Hunting Season is Here

This past weekend was the archery and small game hunting opener in Minnesota and Wisconsin. I noted several social media posts this weekend that illustrated various levels of success, especially for those who got out in their stand and bagged an early season Whitetail. Early season can be tricky for both small game and deer hunting as the weather does not always cooperate. While weather is always a factor, in the early season, game preservation is a concern of many hunters, and in specific, if the meat is safe to consume should the downed animal not be found until the next morning.

For those who are not hunters at all and especially those who believe that hunters are just ruthless, blood thirsty killers who have no respect for the animals they are hunting, it may come as a surprise that the men and women who take to the woods would even care about this. Most hunters that I have come to know over the past 54 years are not “trophy” hunters and have a huge amount of respect for the animals they hunt. They are also members of various organizations that provide funding to maintain the habitat and environment where those animals live. The money they pay for their hunting licenses also goes towards conservation efforts including clean water, making sure there is land that will not be gobbled up by urban sprawl and many other things to preserve the future of wildlife. Not all hunters are out for the trophy.

For most hunters, the trophy is the game in the freezer. The most sought-after game animal in our neck of the woods is the Whitetail Deer. Sure, there are folks who love the taste of pheasant, duck, squirrel, rabbit, and other game, but when it comes to freezer space, venison is king (or queen, if you filled your tag with a doe). Does that mean that if a huge buck were to saunter pass their stand, they would let it go? I am going to go with “probably not” and why would you? That would be like telling your boss that you are not going to take the bonus the company just offered. That would not make any sense now, would it?

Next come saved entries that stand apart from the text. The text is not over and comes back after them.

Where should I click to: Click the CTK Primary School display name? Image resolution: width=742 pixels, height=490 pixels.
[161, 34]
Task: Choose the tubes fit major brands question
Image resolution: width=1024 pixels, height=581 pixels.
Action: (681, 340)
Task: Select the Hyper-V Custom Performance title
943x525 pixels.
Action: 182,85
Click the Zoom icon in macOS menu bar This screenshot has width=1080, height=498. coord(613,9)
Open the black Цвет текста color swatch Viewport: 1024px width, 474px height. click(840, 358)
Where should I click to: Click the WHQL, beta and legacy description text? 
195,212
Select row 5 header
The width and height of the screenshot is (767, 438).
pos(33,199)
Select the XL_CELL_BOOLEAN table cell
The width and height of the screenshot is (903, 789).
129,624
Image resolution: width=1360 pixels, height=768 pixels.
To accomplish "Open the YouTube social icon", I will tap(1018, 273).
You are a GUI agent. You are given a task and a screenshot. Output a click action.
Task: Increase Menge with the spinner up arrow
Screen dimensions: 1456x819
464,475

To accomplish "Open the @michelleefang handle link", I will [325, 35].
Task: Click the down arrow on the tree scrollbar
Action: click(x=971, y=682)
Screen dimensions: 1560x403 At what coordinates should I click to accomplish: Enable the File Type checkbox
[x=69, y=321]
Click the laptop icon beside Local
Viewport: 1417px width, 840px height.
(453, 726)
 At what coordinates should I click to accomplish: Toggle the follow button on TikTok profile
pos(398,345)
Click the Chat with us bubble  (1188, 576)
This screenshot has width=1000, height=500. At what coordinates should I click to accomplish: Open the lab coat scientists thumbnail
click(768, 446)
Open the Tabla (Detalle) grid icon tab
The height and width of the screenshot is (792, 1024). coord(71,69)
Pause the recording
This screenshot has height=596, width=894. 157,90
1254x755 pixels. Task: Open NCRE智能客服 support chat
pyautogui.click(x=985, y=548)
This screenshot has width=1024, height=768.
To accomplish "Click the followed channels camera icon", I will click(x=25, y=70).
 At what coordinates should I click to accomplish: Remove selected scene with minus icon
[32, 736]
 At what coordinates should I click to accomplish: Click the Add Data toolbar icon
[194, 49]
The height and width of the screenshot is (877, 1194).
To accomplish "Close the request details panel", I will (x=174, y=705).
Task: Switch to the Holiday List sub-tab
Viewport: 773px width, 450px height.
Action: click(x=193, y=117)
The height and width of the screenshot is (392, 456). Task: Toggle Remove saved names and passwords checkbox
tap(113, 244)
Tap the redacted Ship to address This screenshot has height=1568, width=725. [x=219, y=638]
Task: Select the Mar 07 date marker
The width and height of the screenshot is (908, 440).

Most archery hunters practice to make sure that if they get the opportunity to draw back on a deer, their shot will be accurate as, another aspect of hunting that most hunters share is that the game they are harvesting have little to no suffering. It is that whole respect of the animal thing that most hunters share. Like many things in life, no matter how much you prepare, sometimes things just do not go as planned. A small branch can make an arrow glance away from its target and hit in a non-vital area. Miscalculations on distance or angle for those who practice shooting from the ground and have a stand that is 20-feet in the air can also lead to an off-target shot. When this type of shot happens, the decision of letting the deer “go until later” is one that many hunters dread having to make. If the hunt was later in the afternoon or early evening, later could be the next morning. In the early fall, temperatures might not drop enough to keep the animal cool, increasing the possibility for the meat to be destroyed. It can be a tough call and not one that is taken lightly. If you are a hunter, may you never have to make it. It only happened to me once, and it was quite honestly one of the worst feelings ever.

I recently read an article in one of those magazines that I get as a member of an organization where my dues go towards conservation efforts to maintain the environment that had a couple tips to maintain the integrity of the meat for all of us hunting types, small to big game. Tip number one is kind of a no-brainer if you ask me, but even if you didn’t, here it is. Bring a spare cooler with ice on your hunts. Big game equals big cooler. Small game… you get it. The thought is, when the beverages are gone from your normal cooler, you have that space PLUS the extra to keep your game cool. By beverages, I mean pop (soda for Wisconsin readers) and water. Not to judge but guns and alcohol in the same sentence could lead to bad results. The other tip was directly aimed at archery hunters. Practice your shots from your actual stand as the slightest change in angle can throw off your aim. Happy hunting to all. Get Out and Enjoy the Great Outdoors.